Zagel reminds them that a number of witnesses -- including Joe Cari, John Harris, Lon Monk and Ali Ata -- have pleaded guilty to related or unrelated offenses.
"Their guilty pleas are not to be considered as evidence against the defendants," the judge says.
Recordings are to be used as evidence, Zagel tells them -- not transcripts, which were put together by the government to help the jury follow along. Jurors will be given a computer with all the recordings to use in deliberations, he says.
Zagel turns to specific instructions for each of the 24 counts against Rod Blagojevich. For each count, the judge reads a list of specific things the government must prove "beyond a reasonable doubt" to warrant a guilty verdict. Much is fairly technical.

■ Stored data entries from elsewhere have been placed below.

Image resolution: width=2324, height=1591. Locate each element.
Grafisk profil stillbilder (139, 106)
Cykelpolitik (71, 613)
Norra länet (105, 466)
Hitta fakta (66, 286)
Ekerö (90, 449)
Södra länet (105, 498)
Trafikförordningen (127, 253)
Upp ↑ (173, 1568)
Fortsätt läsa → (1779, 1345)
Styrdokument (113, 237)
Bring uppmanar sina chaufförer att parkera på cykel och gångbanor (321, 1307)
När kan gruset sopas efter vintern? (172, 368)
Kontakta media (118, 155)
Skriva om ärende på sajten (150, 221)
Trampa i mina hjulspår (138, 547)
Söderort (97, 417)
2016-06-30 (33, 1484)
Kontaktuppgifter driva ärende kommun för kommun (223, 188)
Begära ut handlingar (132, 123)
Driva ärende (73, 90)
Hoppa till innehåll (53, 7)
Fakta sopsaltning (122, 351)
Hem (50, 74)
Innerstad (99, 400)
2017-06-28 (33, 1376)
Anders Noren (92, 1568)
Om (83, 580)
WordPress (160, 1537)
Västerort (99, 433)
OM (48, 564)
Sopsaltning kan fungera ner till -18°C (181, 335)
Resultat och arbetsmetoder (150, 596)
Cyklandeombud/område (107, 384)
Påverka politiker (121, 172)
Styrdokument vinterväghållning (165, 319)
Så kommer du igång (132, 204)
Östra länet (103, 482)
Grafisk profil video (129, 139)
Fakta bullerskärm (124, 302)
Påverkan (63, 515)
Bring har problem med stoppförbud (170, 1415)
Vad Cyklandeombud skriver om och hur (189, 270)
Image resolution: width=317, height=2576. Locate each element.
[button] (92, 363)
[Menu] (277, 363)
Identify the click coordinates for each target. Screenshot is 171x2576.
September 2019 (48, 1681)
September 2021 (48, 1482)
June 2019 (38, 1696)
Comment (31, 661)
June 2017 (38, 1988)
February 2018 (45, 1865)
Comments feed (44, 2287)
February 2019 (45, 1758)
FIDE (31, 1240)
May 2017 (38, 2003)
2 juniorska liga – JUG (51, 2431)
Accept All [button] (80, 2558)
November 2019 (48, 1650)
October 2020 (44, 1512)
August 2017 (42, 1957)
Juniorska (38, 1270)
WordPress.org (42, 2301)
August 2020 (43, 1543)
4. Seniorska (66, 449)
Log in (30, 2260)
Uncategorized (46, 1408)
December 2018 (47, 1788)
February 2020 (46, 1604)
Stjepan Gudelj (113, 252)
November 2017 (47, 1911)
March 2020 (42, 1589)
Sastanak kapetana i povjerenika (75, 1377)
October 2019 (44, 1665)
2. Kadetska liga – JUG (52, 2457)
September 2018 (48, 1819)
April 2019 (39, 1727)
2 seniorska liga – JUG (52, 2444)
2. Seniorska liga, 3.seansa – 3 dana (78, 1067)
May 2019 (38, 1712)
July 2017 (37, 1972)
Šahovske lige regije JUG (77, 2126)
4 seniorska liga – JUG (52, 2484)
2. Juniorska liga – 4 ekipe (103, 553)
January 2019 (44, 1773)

He goes through a long list for count 2 -- conspiracy to commit racketeering.
"A conspiracy may be committed even if its purpose is not accomplished," the judge reads steadily, and later, "A group may continue to be an enterprise even if it changes membership by gaining or losing members over time."
Now and then, Zagel lists off a long string of count numbers to which a specific instruction applies.
"From what you've just heard, you understand why we give you written copies of the jury instructions to take with you," he says, acknowledging that there's no way the jurors can be absorbing all this information.
On one bribery count, Zagel defines the term "anything of value." The term can mean "money, property or prospective employment," he says.
The jurors are getting restless. One has her eyes closed; another just yawned.